REQUIREMENT: Nothing but the lines from the one with "You are a computer-use agent." through the last line of the entries below should appear in the copy, please, and no pictures.

EXTRACTED ENTRIES:
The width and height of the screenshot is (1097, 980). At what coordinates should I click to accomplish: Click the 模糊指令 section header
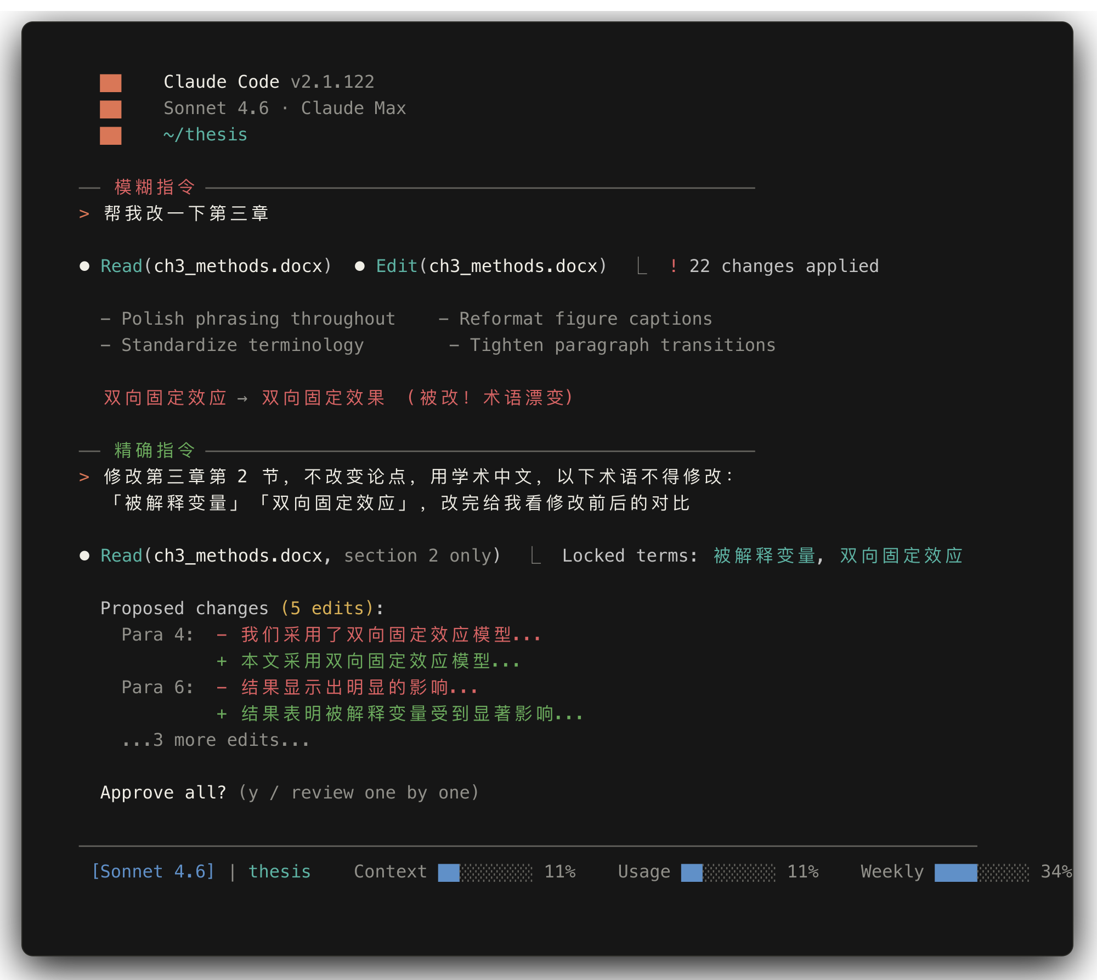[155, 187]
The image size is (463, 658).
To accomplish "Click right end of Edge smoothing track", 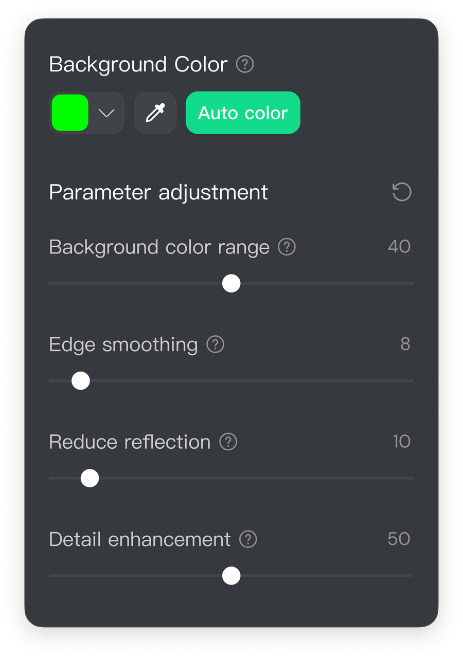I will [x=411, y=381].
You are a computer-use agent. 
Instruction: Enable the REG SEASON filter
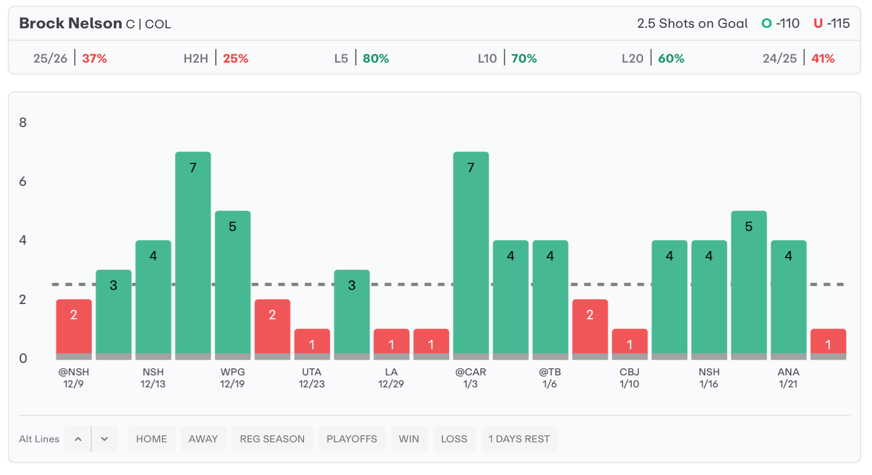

ANSWER SECTION:
You are a computer-use agent. 
Instruction: Enable the REG SEASON filter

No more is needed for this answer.